╭─ Article

Black Books

Les librairies d’occasion sont des lieux si photogéniques et si riches en anecdotes et en personnages excentriques qu’on s’étonne qu’elles aient si peu tenté romanciers et cinéastes. En littérature, elles ont principalement inspiré des auteurs de polars. On songe au premier chef à Lawrence Block et à son sympathique personnage de bouquiniste-cambrioleur, Bernie Rhodenbarr, héros d’une dizaine de romans. Il y a aussi John Dunning et son Destinataire inconnu, premier et seul roman traduit en français d’un cycle de cinq polars mettant en scène un flic reconverti dans le commerce de livres d’occasion, ouvrage honnêtement charpenté et plein d’aperçus intéressants sur la bibliophilie américaine contemporaine (Dunning est lui-même bouquiniste à Denver).

Au cinéma, on garde un souvenir agréable d’un astucieux film d’épouvante de Tibor Takács, Lectures diaboliques (I, Madman, 1989), qui exploitait au mieux le décor d’une grande librairie d’occasion et son potentiel inquiétant. Si ma mémoire est bonne, une horrible créature y sortait en chair et en os des pages d’un livre maudit (hello, Lovecraft) pour répandre la terreur. Mise à mort à la fin du film, elle se transformait non pas en poussière, à la façon d’un vampire surpris par la lumière du jour, mais en une volée de feuillets imprimés que dispersait le vent (superbe idée, fort bien visualisée).

╰─
╭─ Entrées fournies

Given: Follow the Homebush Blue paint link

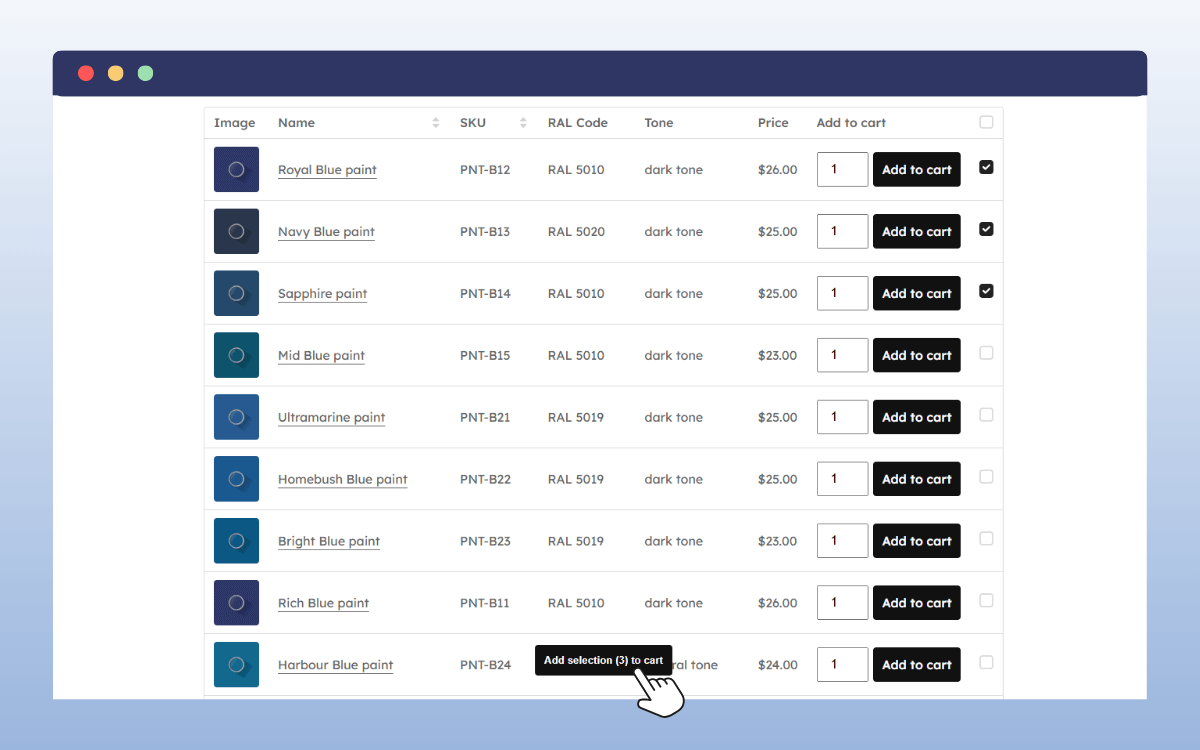Looking at the screenshot, I should (342, 479).
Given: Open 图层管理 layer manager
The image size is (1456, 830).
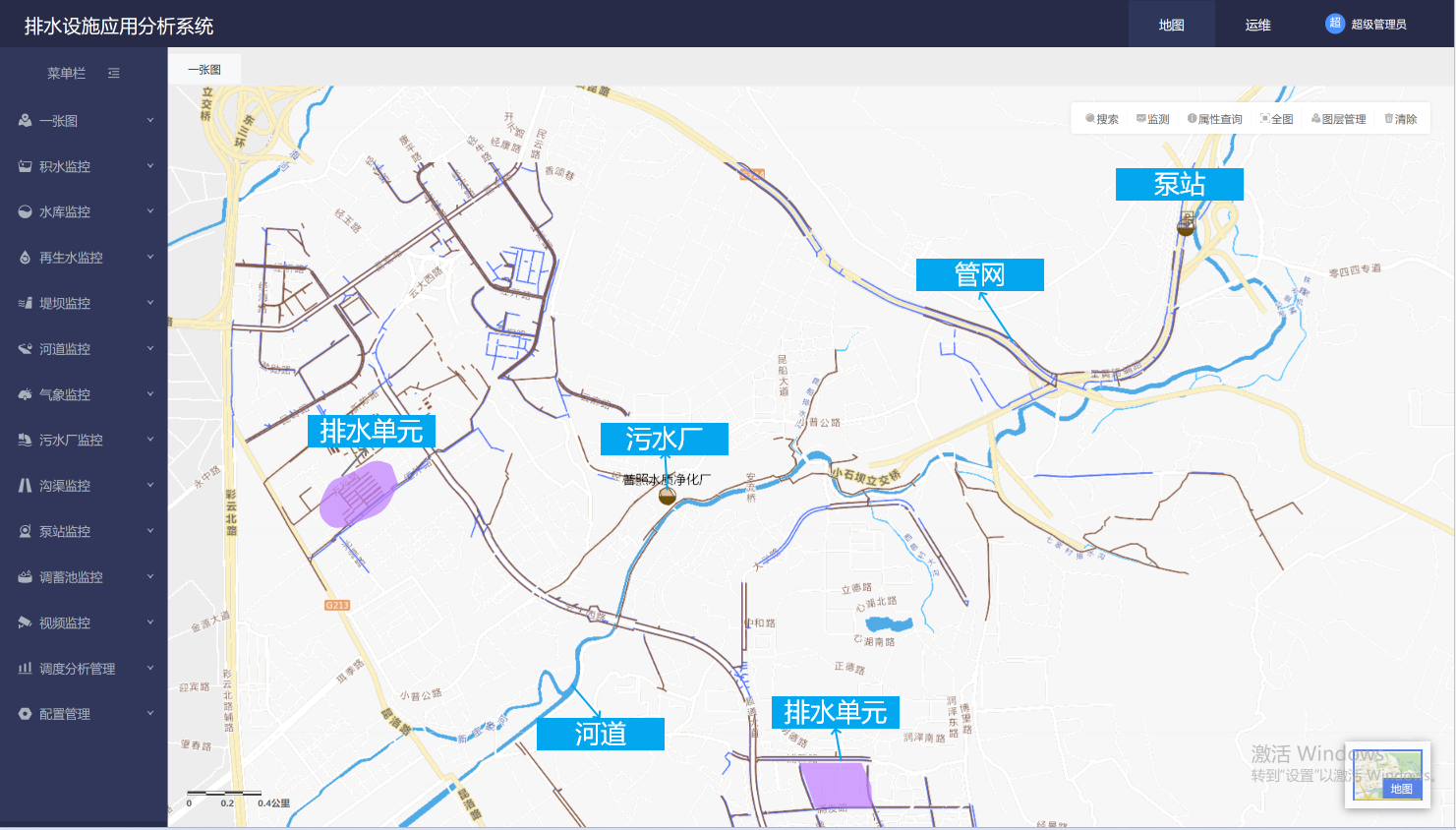Looking at the screenshot, I should coord(1339,119).
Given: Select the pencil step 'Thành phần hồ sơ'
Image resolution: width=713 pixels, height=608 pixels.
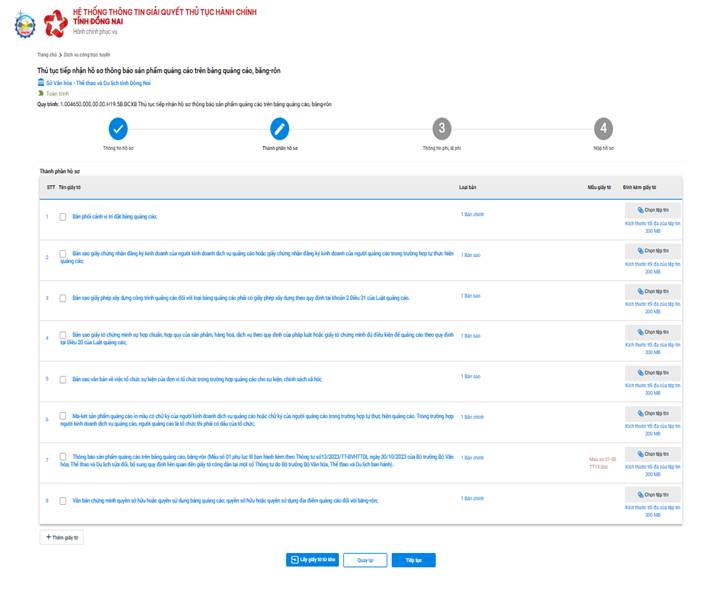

╰─

- _Consignes_:
1. Reproduisez fidèlement chaque ligne des enregistrements, sans y inclure les images.
2. Reprenez l'article sur les librairies d'occasion et prolongez-le après sa dernière phrase.
L'article et les enregistrements n'ont aucun lien entre eux.

- _Réponses_:
1.
Given: Follow the Homebush Blue paint link

Looking at the screenshot, I should (342, 479).
Given: Open 图层管理 layer manager
The image size is (1456, 830).
Looking at the screenshot, I should coord(1339,119).
Given: Select the pencil step 'Thành phần hồ sơ'
Image resolution: width=713 pixels, height=608 pixels.

2.
Honneur, donc, à Black Books (2000-2004), sitcom coécrite par Graham Linehan (Father Ted) et le comédien Dylan Moran, qui constitue à ma connaissance la seule incursion du petit écran dans le monde interlope de la bouquinerie. Bordélique, cradingue, hirsute, paresseux, soiffard, misanthrope et mal embouché, Bernard Black (Moran) est ce type de bouquiniste (on en a tous connu) dont on se demande par quel miracle il survit, vu qu’il conçoit sa librairie comme une extension de sa bibliothèque personnelle plutôt que comme un commerce ; comprenez qu’il adore la lecture mais déteste les clients, qu’il passe son temps à rembarrer ou à mettre à la porte. (L’affichette réversible posée contre la porte vitrée de son commerce porte le mot « closed » sur ses deux faces.) Sa vie sentimentale est aussi calamiteuse que celle de sa meilleure amie, Fran (Tamsin Greig), elle aussi très portée sur la bouteille, et qui tient la boutique de babioles voisine. Le troisième comparse de l’affaire, Manny, est un comptable ahuri, embauché par erreur par Bernard sous l’emprise de la boisson (l’excellent Bill Bailey, qu’on avait découvert dans QI, le gouleyant quiz comedy show de Stephen Fry). Inégale, joyeusement barrée et d’un réjouissant mauvais esprit, Black Books possède cette qualité des meilleures sitcoms anglaises de rendre attachants des personnages infréquentables sans recours facile au sentimentalisme, et de marier peinture sans aigreur des aléas triviaux et des mesquineries de l’existence, idiotie délibérée et délire nonsensique. Les deux premières saisons ont fait l’objet d’une édition DVD en France (avec sous-titres français). La troisième saison est disponible uniquement en Angleterre (avec sous-titres anglais).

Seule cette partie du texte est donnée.